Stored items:
———
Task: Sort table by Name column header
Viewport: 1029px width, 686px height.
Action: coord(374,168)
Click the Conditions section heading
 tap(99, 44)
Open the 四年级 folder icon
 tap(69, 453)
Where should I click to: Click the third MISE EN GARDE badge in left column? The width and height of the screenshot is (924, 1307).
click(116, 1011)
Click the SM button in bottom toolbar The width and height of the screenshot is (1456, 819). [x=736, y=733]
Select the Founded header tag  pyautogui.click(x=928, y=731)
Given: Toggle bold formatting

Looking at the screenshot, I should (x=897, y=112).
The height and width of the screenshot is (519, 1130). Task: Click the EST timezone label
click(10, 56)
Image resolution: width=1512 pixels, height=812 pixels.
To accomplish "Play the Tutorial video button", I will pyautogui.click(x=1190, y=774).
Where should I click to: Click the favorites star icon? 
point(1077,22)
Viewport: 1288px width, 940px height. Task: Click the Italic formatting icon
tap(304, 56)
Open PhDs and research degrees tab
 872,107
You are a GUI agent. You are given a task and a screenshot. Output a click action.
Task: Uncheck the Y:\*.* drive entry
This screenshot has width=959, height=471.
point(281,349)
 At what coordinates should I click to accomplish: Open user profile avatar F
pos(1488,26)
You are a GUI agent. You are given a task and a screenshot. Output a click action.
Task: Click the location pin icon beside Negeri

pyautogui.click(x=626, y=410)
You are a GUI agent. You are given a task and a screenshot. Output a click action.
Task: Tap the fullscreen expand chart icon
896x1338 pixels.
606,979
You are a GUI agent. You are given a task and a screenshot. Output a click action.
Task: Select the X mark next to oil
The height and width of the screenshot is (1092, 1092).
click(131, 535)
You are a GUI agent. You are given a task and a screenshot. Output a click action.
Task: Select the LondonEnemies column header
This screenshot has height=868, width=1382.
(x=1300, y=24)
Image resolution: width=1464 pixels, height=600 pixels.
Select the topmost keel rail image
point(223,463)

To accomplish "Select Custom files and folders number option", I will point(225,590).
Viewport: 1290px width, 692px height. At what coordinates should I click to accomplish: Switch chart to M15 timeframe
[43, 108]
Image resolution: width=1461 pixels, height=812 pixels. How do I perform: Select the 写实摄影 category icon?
———
▶ _Exercise details_: Each line of the records above must be copied exactly.

▶ _Result_:
Task: Sort table by Name column header
Viewport: 1029px width, 686px height.
Action: coord(374,168)
Click the Conditions section heading
 tap(99, 44)
Open the 四年级 folder icon
 tap(69, 453)
Where should I click to: Click the third MISE EN GARDE badge in left column? The width and height of the screenshot is (924, 1307).
click(116, 1011)
Click the SM button in bottom toolbar The width and height of the screenshot is (1456, 819). [x=736, y=733]
Select the Founded header tag  pyautogui.click(x=928, y=731)
Given: Toggle bold formatting

Looking at the screenshot, I should (x=897, y=112).
The height and width of the screenshot is (519, 1130). Task: Click the EST timezone label
click(10, 56)
Image resolution: width=1512 pixels, height=812 pixels.
To accomplish "Play the Tutorial video button", I will pyautogui.click(x=1190, y=774).
Where should I click to: Click the favorites star icon? 
point(1077,22)
Viewport: 1288px width, 940px height. Task: Click the Italic formatting icon
tap(304, 56)
Open PhDs and research degrees tab
 872,107
You are a GUI agent. You are given a task and a screenshot. Output a click action.
Task: Uncheck the Y:\*.* drive entry
This screenshot has width=959, height=471.
point(281,349)
 At what coordinates should I click to accomplish: Open user profile avatar F
pos(1488,26)
You are a GUI agent. You are given a task and a screenshot. Output a click action.
Task: Click the location pin icon beside Negeri

pyautogui.click(x=626, y=410)
You are a GUI agent. You are given a task and a screenshot. Output a click action.
Task: Tap the fullscreen expand chart icon
896x1338 pixels.
606,979
You are a GUI agent. You are given a task and a screenshot. Output a click action.
Task: Select the X mark next to oil
The height and width of the screenshot is (1092, 1092).
click(131, 535)
You are a GUI agent. You are given a task and a screenshot. Output a click action.
Task: Select the LondonEnemies column header
This screenshot has height=868, width=1382.
(x=1300, y=24)
Image resolution: width=1464 pixels, height=600 pixels.
Select the topmost keel rail image
point(223,463)

To accomplish "Select Custom files and folders number option", I will point(225,590).
Viewport: 1290px width, 692px height. At what coordinates should I click to accomplish: Switch chart to M15 timeframe
[43, 108]
Image resolution: width=1461 pixels, height=812 pixels. How do I perform: Select the 写实摄影 category icon?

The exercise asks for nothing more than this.